この付近は細かい経路変更が多く、正確にはつかみ切れていないが、昭和37年8月からは新宿駅発のみ新宿通りをさらに直進して新宿二丁目で左折し、路地を北上して厚生年金会館近くに出てくるという経路だったようだ。当時のキロ程の記録の変化を見ると、新宿駅発のみ変更となっている。このときに「三光町」は今の新宿一丁目北(厚生年金会館)に移設されたようだ。当初は「三光町」を名乗っていたようだが、昭和40年の時点では厚生年金会館に改称されている。このため、厚生年金会館~花園町の停留所間隔がかなり短くなったのだろう。
atozc_349 ▲昭和43年1月現在
そして昭和49年6月に経路変更され、このときの免許記録では新宿二丁目→厚生年金会館の経路が廃止されている。このときに歌舞伎町経由に変更されたのはほぼ間違いないと思うのだが、都バスガイドブックの昭和50年版では相変わらず新宿駅東口経由であるように描かれている。誤植説も捨てきれず、この辺りの変遷には謎が残る。
atozc_351 ▲昭和51年11月現在
 新宿駅より西側に目を向けると、昭和41年12月には新宿駅西口~新宿車庫が延伸された。当時は西参道経由での延伸で、現在は[宿75出入](新宿駅西口~西参道~新宿車庫)が通る経路であった。新宿車庫発については、現在と同じく新宿郵便局経由となっていた。

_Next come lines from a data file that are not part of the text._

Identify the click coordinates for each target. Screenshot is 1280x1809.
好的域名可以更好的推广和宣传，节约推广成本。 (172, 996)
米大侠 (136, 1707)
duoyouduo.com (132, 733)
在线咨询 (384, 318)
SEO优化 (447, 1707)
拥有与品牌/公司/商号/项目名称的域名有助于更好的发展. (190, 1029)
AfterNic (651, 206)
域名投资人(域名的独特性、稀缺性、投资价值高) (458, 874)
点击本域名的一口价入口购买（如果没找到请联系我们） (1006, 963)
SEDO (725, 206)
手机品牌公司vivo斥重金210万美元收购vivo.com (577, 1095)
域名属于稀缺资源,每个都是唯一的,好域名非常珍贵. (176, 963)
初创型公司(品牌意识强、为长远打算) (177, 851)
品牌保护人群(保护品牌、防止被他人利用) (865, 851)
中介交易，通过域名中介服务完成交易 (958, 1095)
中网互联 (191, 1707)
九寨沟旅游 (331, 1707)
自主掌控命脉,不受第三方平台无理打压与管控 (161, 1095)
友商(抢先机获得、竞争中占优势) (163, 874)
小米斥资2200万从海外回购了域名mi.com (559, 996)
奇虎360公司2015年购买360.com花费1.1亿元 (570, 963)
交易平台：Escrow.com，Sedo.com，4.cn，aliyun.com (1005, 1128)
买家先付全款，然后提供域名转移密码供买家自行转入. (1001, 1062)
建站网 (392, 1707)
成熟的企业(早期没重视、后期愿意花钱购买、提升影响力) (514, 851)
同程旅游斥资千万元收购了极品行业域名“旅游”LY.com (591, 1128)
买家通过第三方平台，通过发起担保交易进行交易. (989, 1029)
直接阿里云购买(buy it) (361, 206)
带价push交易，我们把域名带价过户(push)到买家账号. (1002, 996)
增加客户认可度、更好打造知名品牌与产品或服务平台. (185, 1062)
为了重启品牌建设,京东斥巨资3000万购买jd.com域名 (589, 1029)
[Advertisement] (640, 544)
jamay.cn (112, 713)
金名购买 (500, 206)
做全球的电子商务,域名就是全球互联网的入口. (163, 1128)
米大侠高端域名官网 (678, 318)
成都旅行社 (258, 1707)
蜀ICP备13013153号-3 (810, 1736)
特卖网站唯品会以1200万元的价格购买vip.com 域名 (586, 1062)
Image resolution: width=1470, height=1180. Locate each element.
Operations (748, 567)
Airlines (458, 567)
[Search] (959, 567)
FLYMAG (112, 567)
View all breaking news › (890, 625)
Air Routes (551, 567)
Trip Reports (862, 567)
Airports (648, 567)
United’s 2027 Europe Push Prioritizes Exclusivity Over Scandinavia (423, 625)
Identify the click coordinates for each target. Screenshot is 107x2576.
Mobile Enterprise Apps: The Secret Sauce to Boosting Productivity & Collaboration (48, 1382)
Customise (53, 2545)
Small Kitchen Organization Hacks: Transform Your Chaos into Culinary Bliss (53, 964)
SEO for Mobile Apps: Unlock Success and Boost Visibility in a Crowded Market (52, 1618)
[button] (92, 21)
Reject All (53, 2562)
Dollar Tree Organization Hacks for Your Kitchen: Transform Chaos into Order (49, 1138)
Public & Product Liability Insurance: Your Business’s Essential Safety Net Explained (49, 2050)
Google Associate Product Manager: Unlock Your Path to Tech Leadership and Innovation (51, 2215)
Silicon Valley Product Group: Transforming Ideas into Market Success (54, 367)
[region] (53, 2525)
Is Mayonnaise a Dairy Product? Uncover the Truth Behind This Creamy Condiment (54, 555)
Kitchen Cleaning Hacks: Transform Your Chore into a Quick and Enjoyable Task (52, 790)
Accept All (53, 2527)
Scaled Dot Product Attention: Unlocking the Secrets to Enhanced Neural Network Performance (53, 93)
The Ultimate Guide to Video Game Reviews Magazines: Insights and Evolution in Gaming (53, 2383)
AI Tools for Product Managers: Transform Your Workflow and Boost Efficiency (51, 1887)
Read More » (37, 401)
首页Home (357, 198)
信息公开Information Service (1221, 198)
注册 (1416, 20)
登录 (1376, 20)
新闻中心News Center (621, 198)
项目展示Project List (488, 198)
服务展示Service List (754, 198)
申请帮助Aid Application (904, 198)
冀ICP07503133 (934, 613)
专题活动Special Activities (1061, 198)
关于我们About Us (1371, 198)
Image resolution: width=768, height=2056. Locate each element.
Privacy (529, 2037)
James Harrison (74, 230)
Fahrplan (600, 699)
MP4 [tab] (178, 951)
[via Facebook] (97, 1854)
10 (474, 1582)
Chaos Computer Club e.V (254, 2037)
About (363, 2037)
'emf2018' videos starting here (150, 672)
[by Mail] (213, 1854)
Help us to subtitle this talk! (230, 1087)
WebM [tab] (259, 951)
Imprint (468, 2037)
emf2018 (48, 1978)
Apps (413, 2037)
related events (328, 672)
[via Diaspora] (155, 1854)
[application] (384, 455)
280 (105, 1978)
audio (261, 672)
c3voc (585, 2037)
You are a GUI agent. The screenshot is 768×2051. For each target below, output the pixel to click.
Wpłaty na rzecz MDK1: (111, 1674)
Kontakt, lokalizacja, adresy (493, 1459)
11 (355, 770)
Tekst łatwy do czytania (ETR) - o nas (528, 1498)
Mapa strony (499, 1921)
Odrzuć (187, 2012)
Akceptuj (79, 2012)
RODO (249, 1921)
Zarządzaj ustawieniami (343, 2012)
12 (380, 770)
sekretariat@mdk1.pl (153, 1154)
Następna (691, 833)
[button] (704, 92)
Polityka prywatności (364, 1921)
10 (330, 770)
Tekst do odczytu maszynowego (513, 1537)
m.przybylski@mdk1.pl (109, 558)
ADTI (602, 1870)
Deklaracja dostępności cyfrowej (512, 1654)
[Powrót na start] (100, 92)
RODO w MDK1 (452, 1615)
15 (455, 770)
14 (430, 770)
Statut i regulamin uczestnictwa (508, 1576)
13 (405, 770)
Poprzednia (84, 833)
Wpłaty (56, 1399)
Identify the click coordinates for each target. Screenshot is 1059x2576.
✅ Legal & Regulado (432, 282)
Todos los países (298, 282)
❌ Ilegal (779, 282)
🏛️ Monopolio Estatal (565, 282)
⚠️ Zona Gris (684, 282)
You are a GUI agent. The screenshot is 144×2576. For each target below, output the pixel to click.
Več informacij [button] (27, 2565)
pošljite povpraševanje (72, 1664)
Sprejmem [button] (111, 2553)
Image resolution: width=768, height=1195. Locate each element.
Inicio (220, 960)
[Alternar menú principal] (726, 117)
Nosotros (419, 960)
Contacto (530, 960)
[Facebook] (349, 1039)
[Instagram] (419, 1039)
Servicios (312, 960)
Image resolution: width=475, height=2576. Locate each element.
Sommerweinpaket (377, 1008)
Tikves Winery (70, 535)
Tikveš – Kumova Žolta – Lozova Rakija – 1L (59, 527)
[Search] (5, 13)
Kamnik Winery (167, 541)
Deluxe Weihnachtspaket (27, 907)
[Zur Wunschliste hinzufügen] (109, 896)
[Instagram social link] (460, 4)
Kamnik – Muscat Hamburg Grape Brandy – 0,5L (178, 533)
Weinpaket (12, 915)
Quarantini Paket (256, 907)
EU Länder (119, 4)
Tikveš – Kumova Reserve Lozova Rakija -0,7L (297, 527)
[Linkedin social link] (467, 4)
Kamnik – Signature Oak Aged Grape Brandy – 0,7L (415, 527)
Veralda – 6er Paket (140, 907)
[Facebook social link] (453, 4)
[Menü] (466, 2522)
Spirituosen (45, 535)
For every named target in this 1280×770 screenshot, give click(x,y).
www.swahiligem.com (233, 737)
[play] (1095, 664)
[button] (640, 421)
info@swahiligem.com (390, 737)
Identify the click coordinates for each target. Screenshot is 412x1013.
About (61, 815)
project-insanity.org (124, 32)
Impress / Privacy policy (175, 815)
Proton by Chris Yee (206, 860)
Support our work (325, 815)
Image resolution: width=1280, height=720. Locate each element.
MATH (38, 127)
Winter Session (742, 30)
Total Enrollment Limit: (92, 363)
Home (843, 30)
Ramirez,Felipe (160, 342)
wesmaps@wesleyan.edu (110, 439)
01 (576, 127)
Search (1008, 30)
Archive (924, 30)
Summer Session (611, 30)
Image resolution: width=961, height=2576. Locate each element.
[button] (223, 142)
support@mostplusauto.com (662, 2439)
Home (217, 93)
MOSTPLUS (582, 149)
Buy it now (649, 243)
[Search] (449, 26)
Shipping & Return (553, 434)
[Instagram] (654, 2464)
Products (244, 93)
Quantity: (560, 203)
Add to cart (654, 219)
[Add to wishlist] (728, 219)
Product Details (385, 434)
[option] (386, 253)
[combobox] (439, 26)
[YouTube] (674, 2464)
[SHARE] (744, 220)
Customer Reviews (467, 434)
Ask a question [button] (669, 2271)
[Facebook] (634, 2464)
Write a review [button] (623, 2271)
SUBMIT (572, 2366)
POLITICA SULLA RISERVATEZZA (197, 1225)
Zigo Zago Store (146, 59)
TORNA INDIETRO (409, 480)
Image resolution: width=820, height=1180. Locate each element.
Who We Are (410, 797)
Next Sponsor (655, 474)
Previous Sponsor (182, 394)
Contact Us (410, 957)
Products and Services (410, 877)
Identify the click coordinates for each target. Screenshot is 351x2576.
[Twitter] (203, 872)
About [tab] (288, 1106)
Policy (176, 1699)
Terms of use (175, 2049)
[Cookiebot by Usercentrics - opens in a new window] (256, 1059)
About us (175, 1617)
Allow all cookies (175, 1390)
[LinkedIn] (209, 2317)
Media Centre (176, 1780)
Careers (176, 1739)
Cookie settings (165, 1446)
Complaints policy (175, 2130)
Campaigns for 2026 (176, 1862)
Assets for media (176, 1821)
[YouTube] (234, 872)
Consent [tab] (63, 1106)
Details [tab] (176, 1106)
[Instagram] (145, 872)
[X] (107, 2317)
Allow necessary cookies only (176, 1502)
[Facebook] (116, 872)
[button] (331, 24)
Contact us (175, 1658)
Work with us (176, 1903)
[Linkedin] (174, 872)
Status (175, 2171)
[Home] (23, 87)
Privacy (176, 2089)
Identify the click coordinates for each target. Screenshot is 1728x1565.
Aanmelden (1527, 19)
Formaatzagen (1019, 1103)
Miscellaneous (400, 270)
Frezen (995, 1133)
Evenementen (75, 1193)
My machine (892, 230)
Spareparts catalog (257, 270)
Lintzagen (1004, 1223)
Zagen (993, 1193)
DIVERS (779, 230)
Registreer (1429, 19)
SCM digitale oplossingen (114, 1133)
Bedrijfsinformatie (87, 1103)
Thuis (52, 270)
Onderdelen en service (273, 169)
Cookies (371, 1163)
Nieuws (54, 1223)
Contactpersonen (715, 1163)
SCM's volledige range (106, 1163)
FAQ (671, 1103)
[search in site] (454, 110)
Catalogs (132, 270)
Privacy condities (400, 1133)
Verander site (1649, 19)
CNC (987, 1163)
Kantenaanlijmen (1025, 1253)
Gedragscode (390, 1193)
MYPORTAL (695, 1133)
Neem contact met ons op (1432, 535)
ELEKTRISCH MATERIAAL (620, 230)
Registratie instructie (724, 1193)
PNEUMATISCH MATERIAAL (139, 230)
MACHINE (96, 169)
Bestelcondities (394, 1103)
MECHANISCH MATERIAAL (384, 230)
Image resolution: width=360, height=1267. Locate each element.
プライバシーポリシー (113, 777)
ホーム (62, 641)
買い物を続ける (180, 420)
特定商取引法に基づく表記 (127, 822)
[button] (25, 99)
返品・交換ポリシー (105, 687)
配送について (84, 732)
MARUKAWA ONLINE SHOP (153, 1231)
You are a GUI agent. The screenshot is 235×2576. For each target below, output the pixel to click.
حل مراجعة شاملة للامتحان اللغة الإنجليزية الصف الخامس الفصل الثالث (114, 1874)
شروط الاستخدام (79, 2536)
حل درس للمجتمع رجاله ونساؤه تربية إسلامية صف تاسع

 その経路が、昭和43年頃に新規ルートとなる中央公園経由に差し替えられた。現在は[宿74出入](新宿駅西口~中央公園~新宿車庫)が通る経路だが、淀橋浄水場が昭和40年3月をもって廃止され、新宿副都心として再開発が始まって道路が出来上がった時期の経路変更であり、将来の路線網拡張に備えて線を引いたとも解釈できる。しかし、なぜかこの経路は続かず、昭和49年2月の路線図では中央公園経由と西参道経由の両方に線が引かれた状態となり、昭和51年10月の経路変更で西参道経由に戻ってしまった。中央公園経由は、[宿74]の出入庫が引き続き通っていたものの路線図からは抹消されてしまい、マイナー区間として細々と残ることになる。
 この改編で、折返系統として少しばかり走っていた新宿駅西口発着が廃止され、新宿車庫発着に一本化された。また、昭和40年1月に開設された折返系統である新宿駅西口~曙橋も廃止された。曙橋には折返所はなかったので、靖国通りと外苑東通りとの立体交差の連絡路である側道を使ってUターンするように折り返していたのではと思われる。
 これ以外には折返系統として新宿車庫~水道橋という設定があった。新宿側の本数増強のために運転されていた折り返しで、水道橋到着後は白山通りを北上し、今の[都02乙](池袋駅東口~東京ドームシティ)が折り返しているように、文京区役所・東京ドームシティの周囲の道路を回っていた可能性が高い。
 新宿~浅草を一本で結べる利便性もあり、比較的多くの乗客に利用されていた。特に休日はレジャー用途の乗客で賑わっていたという。しかし、昭和50年の交通センサスの調査では7,000人/日程度とそれなりの客がいるものの、混雑率は17.2%とやや下位であった。新宿車庫から浅草まで14km程度と都区内の一般系統としては長距離路線で、収支が悪くなりやすいのもあったのだろう。そして、昭和54年の改編でそのまま全線廃止されてしまった。新宿~市ヶ谷は現在の都営新宿線とある程度並行しているが、この区間の新宿線の開業は昭和55年3月と改編の後であり、地下鉄が直接の影響というわけでもなく、廃止がややもったいない系統だったとも言える。
 市ヶ谷見附~飯田橋、壱岐坂の区間、本郷二丁目~(蔵前橋通り)~台東一丁目といった区間からはバスが消滅した。末広町駅付近は上野地区の歩行者天国時にバスの迂回路として使われたが、休止された今では年に一度の上野まつりの時に使われるのみである。
浅草側と鳥越地区の蔵前橋通りの区間のみ、代替で[東42乙](南千住~岩本町、現在の[東42乙]とは別)という系統が開通した。岩本町で都営新宿線に乗り換えるという目的で作られたのだろうが、バスで東西を一本で結べるから価値があったのであり、このような形では乗客がつかないのは明白であった。結局[東42乙]も3年後の昭和57年12月の改編で廃止されてしまい、鳥越地区のバス路線の復活は、台東区が補助を出して運行する(新)[東42乙](南千住~秋葉原駅)が秋葉原まで延伸される平成3年まで待たなければいけなかった。